**BLOCO DE TEXTO**

###

Thiago Carvalho assina o capítulo 6, “O Brasil e o fim do império português” (pp. 155-178). Neste capítulo o autor mostra as alterações na política externa do Brasil e de Portugal em decorrência da chamada “questão colonial”. Ainda que a “descoberta da África” pelo Brasil tenha começado já no pós-guerra, foi nas décadas de 1960 e 1970 que o alinhamento com a política colonial portuguesa se dissolve gradativamente em função do projeto nacional-desenvolvimentista dos militares brasileiros. Adotava-se, assim, a afirmação de uma política africana autónoma e distante dos interesses do governo de Lisboa. E mais: após o 25 de Abril, apesar dos discursos em torno da unidade lusófona, é um facto que, na prática, as prioridades estratégicas de um e de outro país raramente foram convergentes. Permanecia, como ressalta o autor, mais a retórica dos afetos do que ­propriamente a adoção de políticas convergentes.

###

**EXERCÍCIO**
Continue o texto sobre o capítulo "O Brasil e o fim do império português", começando logo depois da última frase.

**MATERIAL APRESENTADO**
###

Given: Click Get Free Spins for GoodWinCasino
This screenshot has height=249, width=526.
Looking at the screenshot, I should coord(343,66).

###

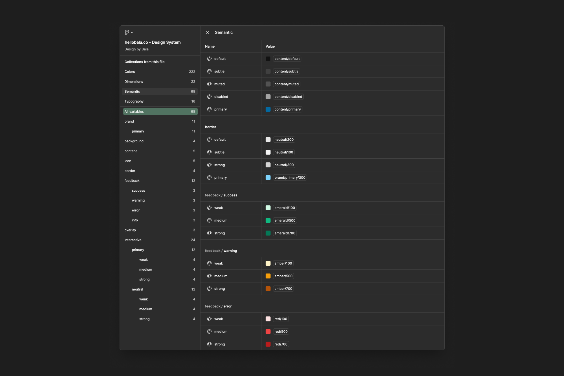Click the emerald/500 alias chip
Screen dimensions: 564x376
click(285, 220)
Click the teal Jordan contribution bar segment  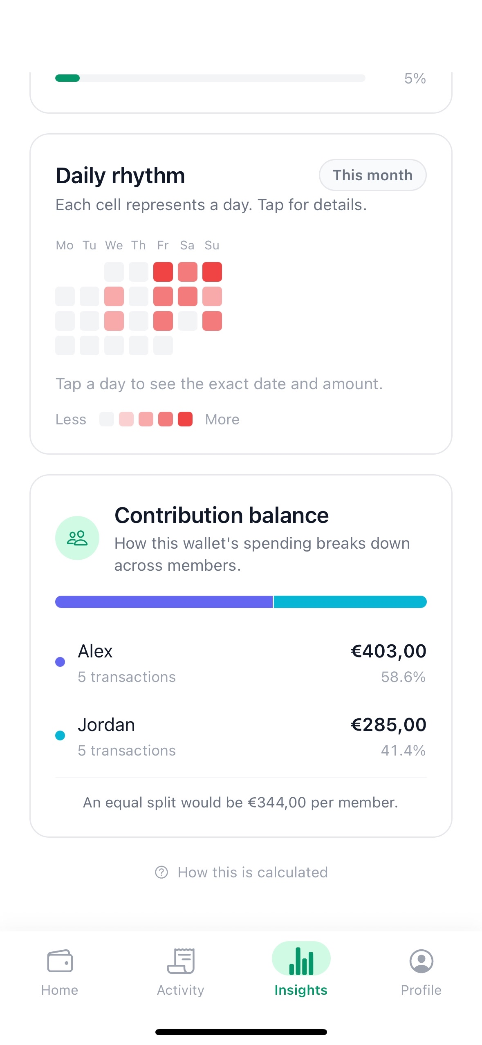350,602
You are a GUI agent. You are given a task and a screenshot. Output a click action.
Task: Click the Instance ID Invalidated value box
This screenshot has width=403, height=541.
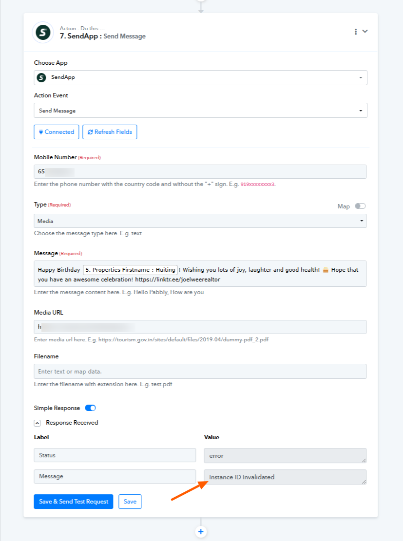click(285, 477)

###

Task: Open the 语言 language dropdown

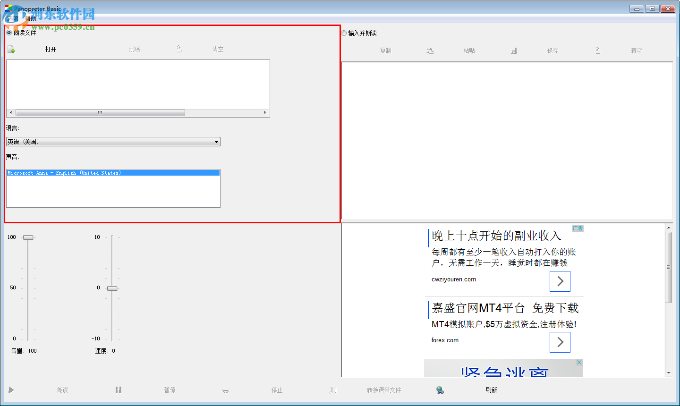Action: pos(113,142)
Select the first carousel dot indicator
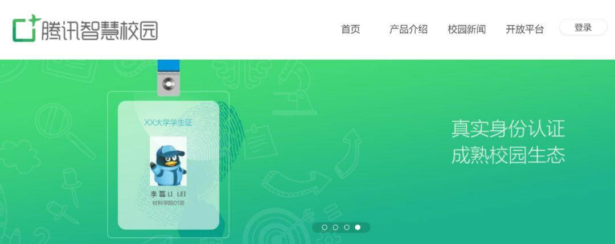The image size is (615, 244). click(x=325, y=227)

###

**RESULTADO**
Por fim, no sétimo e último capítulo, “As primeiras décadas de Portugal nas Nações Unidas. Um Estado pária contra a norma da descolonização (1956-1974)” (pp. 179-215), Bruno Cardoso Reis analisa a relação portuguesa com uma crescente política anticolonial nas Nações Unidas. Partindo da noção de Portugal como um Estado pária, o autor demonstra que esta condição não era determinante para o impedimento de algum sucesso no âmbito das relações internacionais. O que significava a existência de alguma dinâmica propositiva, mesmo frente à maioria que lhe era hostil. Por isso, destaca o autor que não foi apenas a denúncia crescente da ONU contra o colonialismo que determinou as diversas respostas de Portugal à descolonização. O Estado Novo português, e sua recusa ao fim do colonialismo, também foram elementos que condicionaram de forma fundamental as dinâmicas da ONU e a “consolidação normativa da descolonização”.

Portugal e o Fim do Colonialismo. Dimensões Internacionais é, assim, um livro atual, que adota perspetivas renovadoras sobre temas clássicos, tanto do ponto de vista historiográfico como do ponto de vista teórico. Coerente nas temáticas e abordagens escolhidas, o livro também abre caminhos novos de investigação. Aponta a presença de múltiplos agentes nos processos de consolidação e derrube do modelo colonial e nega-se a repetir a conhecida querela do que chamaria de “protagonismo absoluto” dos movimentos de libertação. Creio, pois, estarmos a falar de uma referência fundamental para estudantes e pesquisadores interessados nas dinâmicas da política internacional, em particular a portuguesa, do pós-1945 aos nossos dias.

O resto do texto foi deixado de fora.